B. Rights or Legitimate Interests
It is uncontested that Complainant has not authorized Respondent to use the Mark for any purpose including to register in the Domain Name. Likewise, Complainant is not affiliated or otherwise connected with Respondent. Furthermore, there is no evidence Respondent has been commonly known by the name Domain Name or that it has any rights in the Mark.
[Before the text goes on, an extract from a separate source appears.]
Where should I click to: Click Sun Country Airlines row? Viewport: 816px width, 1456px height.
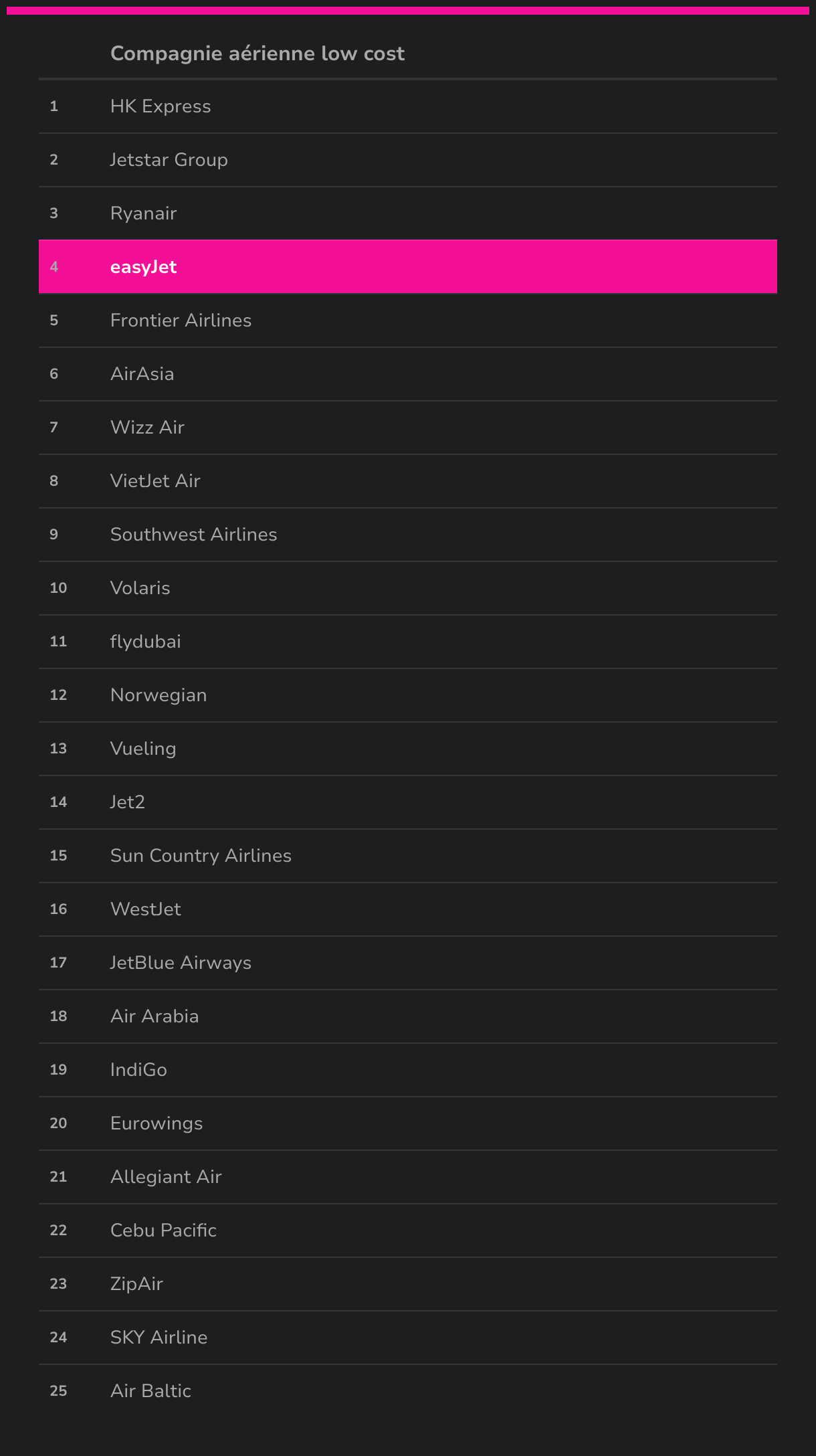(x=408, y=856)
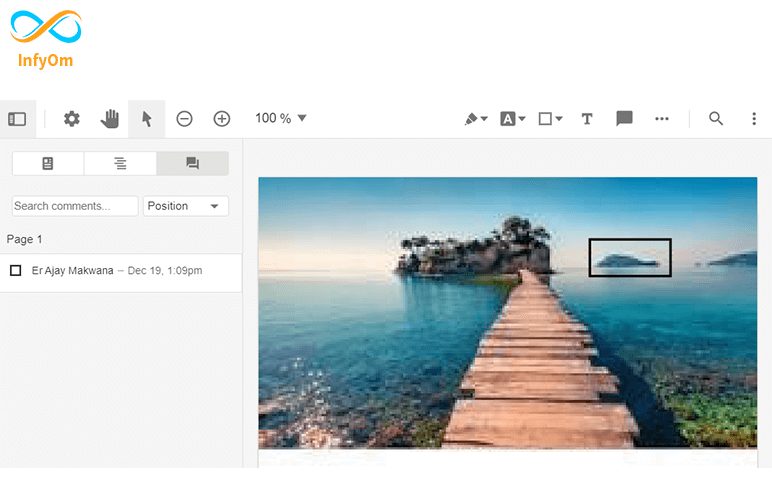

Complainant asserts that Respondent is not making a legitimate noncommercial or fair use of the Domain Name because the Domain Name resolves to a website that features pay-per-click links to competitive financial service providers in the banking industry, such as “Banco Santander”. According to Complainant, such a use of the Domain Name clearly capitalizes on the reputation and goodwill of Complainant’s WESTPAC Mark for commercial gain.
Insofar as Complainant has made a prima facie showing that Respondent lacks rights or legitimate interests to the Domain Name (Spencer Douglass, MGA v. Bail Yes Bonding, WIPO Case No. D2004-0261), this shifts the burden of production to Respondent to show evidence that it has rights or legitimate interests in the Domain Name. See, e.g., Document Technologies, Inc. v. International Electronic Communications Inc., WIPO Case No. D2000-0270. Respondent has failed to adduce any evidence to shoulder its burden. Thus, Complainant’s facts, without contrary evidence from Respondent, are sufficient to permit a finding in Complainant’s favor on this issue. Alcoholics Anonymous World Services, Inc. v. Lauren Raymond, WIPO Case No. D2000-0007.
The Panel therefore holds that Complainant has satisfied paragraph 4(a)(ii) of the Policy.
C. Registered and Used in Bad Faith
Respondent registered and has been using the Domain Name <westpac.com.ai> that is identical to the WESTPAC Mark. When Respondent registered the Domain Name, Complainant had been using that Mark for many years worldwide, including on various social media platforms and in its own domain name <westpac.com.au>, which hosts a website that displays information about the company and its banking and financial services. Given Complainant’s widespread and long-standing use of the WESTPAC Mark worldwide, the Panel finds it is highly unlikely Respondent was unaware of the Mark when it registered the Domain Name. Respondent’s bad faith registration is also evidenced by the facts that: (1) Respondent has not shown that he has any rights or legitimate interests in the Domain Name; (2) Respondent registered a Domain Name that is exactly the same as the domain name Complainant uses but for one letter in their TLD, “com.ai” in the Domain Name and “.com.au” in Complainant’s domain name; and (3) Respondent is using the Domain Name in conjunction with a website that is offering banking services in competition with those of Complainant. On the uncontroverted evidence, the Panel finds that Respondent registered the Domain Name in bad faith.
Respondent’s bad faith use of the Mark is evidenced by the fact that Respondent registered a domain name using a mark that is identical to Complainant’s well-established trademark in conjunction with a site that offers banking services which are competitive to Complainant’s while obtaining click-through-revenue.
See, e.g., Facebook, Inc., Instagram, LLC, WhatsApp Inc., Facebook Technologies, LLC v. Jurgen Neeme, firstname.lastname@example.org and Jay Neeme, WIPO Case No. D2019-1582.
In view of the above, the Panel finds that the Domain Name was registered and is being used in bad faith, in accordance with paragraph 4(a)(iii) of the Policy.
For the foregoing reasons, in accordance with paragraphs 4(i) of the Policy and 15 of the Rules, the Panel orders that the Domain Name, <westpac.com.ai>, be transferred to Complainant.